Mrs Philpott accused Mr Patrick of running a “vendetta” on behalf of taxi drivers and she wants the council to take action against him.
The conduct committee will meet on Thursday to consider the complaint but meanwhile Mr Patrick insists he was elected following other issues with taxi drivers and he had never hidden from his job.
He added: “I have taken up dozens of other causes both in my role as a town and district councillor – every time it is as a councillor and I see no difference on this occasion. Council colleagues always refer to me as ‘taxi Dave’ which may or may not be a compliment but there it is.”
In his letter to charities, which has been re printed by Fenland Council together with the ‘dossier’, he accuses the FACT management board of being “full of appointed councillors, transport portfolio holders and transport officers from both the district and county council”.
Mr Patrick said his action in contacting charities was to express concern over FACT’s “ruthless and indiscriminate fund raising activities” which had led to the association expanding fast and having a serious affect on the livelihoods of many taxi drivers.
Taxi drivers’ spokesman Dave Humphreys addressed a meeting in Wisbech last week of drivers from both Wisbech and March and at which the new association was agreed.
He claimed that by the end of this year FACT would have “potentially over £300,000 in commercial contracts which equates to £100 per week from nearly 60 drivers’ livelihoods.
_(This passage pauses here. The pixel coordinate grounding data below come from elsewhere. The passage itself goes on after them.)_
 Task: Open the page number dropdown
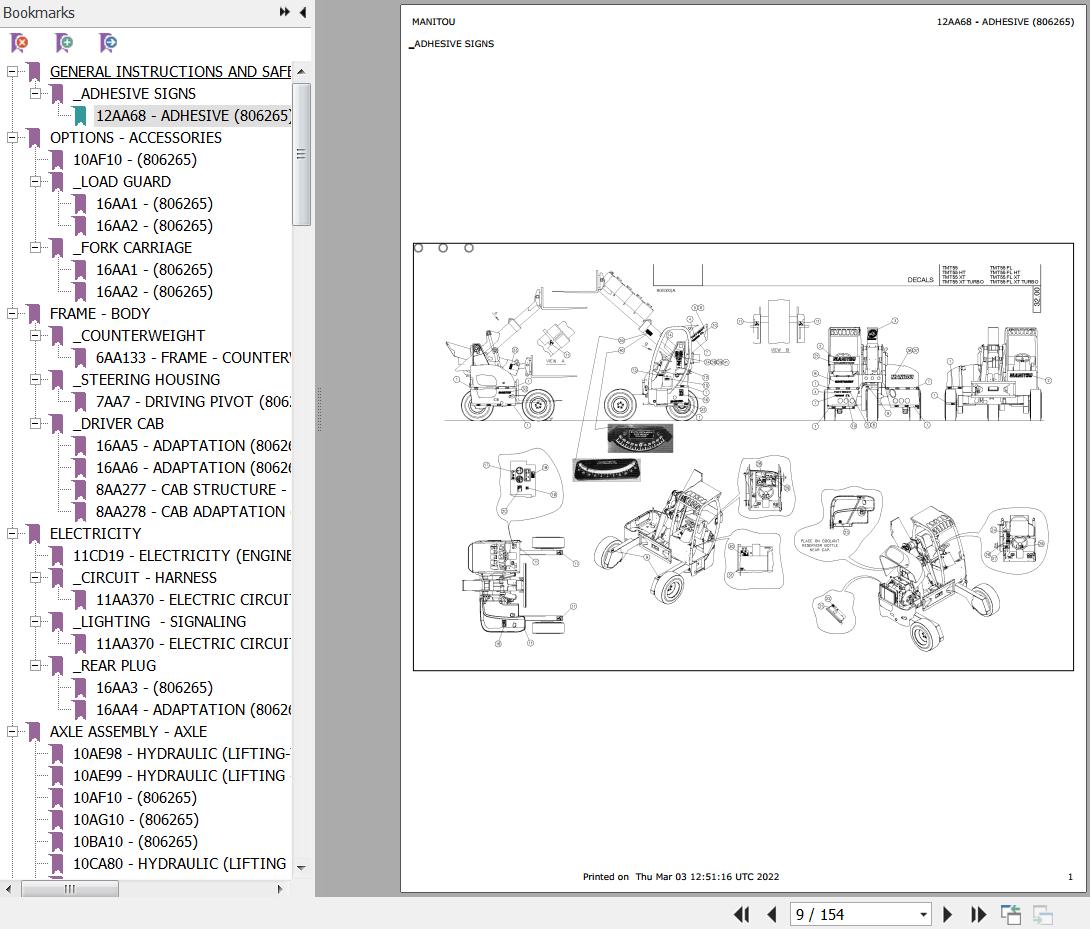923,914
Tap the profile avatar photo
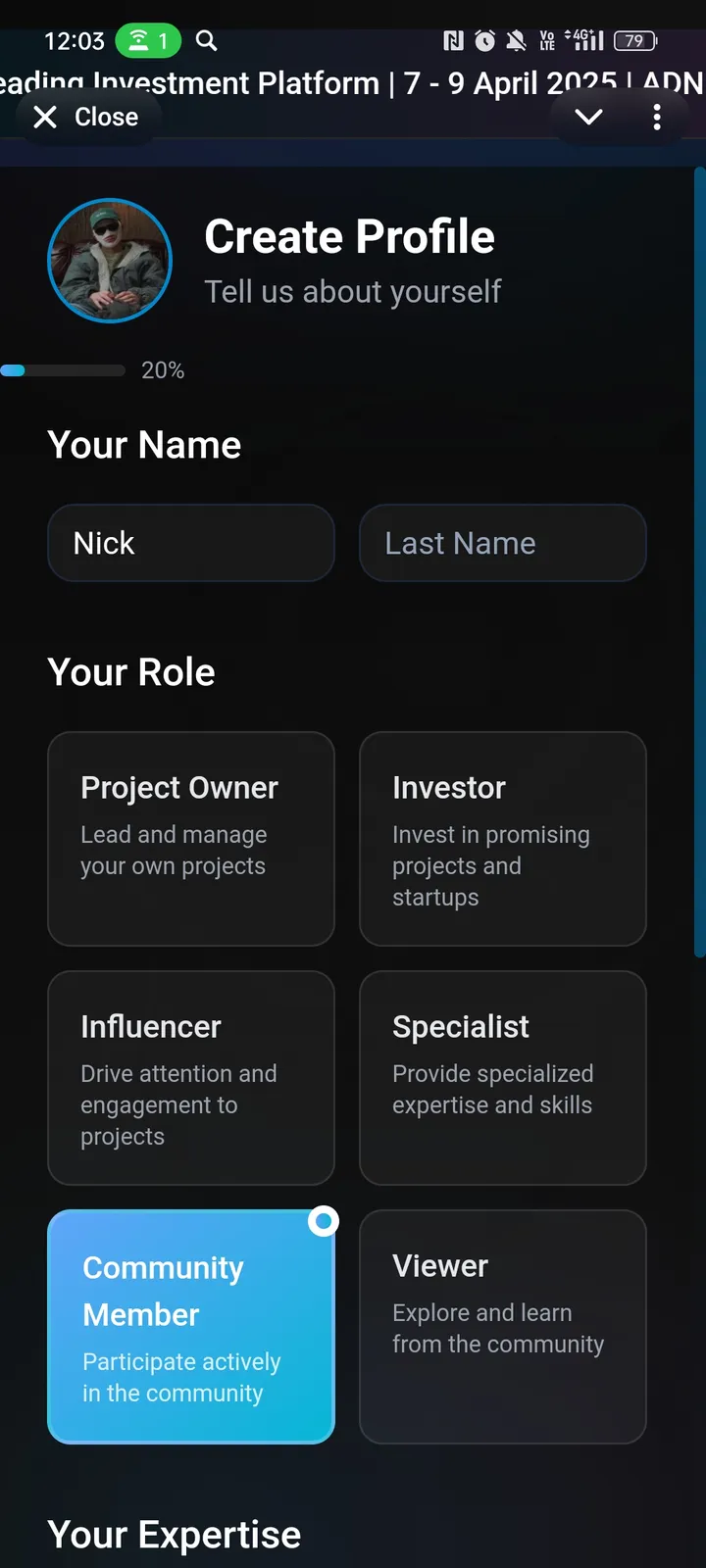 click(x=110, y=261)
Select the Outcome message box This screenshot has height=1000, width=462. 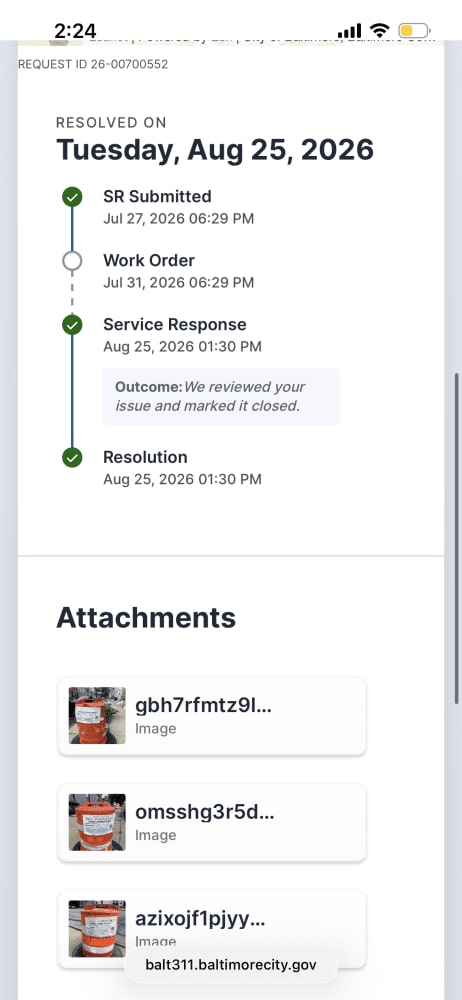221,396
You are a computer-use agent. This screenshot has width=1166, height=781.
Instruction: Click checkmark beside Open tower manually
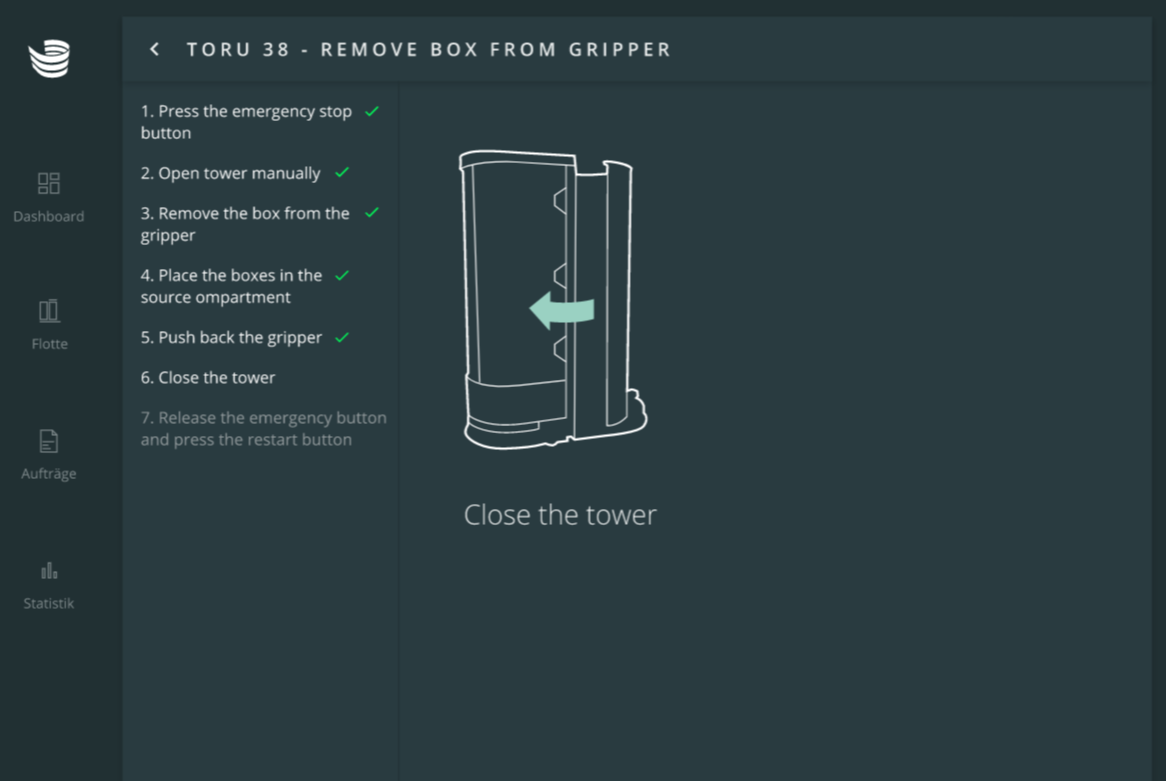tap(342, 173)
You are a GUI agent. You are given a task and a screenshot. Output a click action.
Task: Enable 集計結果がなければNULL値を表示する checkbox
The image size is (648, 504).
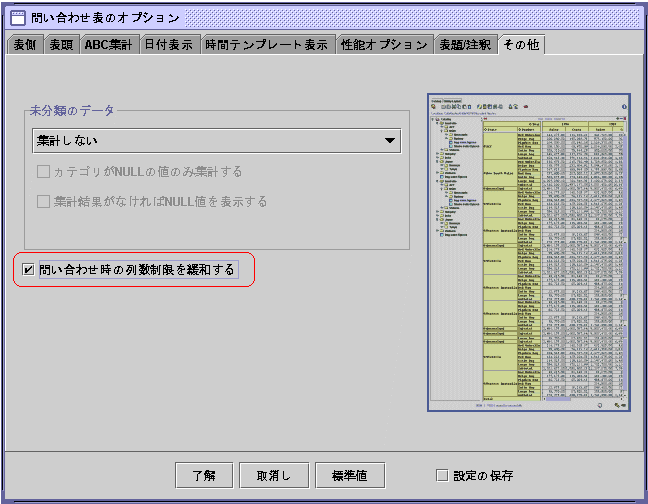[44, 202]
That’s half the taxi and private hire industry in the Fenland area.”
Alan Pain, corporate director and monitoring officer of Fenland Council, said the complaint by Mrs Philpott that Mr Patrick had breached the councillors’ code of conduct would be considered on Thursday.
“Councillor Patrick has been offered the opportunity to provide an initial written response to the complaint,” he said.
“The committee is being asked to consider the complaint and determine if it discloses a likely breach of the member code of conduct.”
Steve Barclay, MP for NE Cambs, chaired a meeting earlier this year of taxi drivers and FACT officials following which Fenland Council agreed an audit of the community transport provider.
That report, published in August, exonerated FACT of any wrong doing but Mr Humphreys said taxi drivers continued to challenge the findings.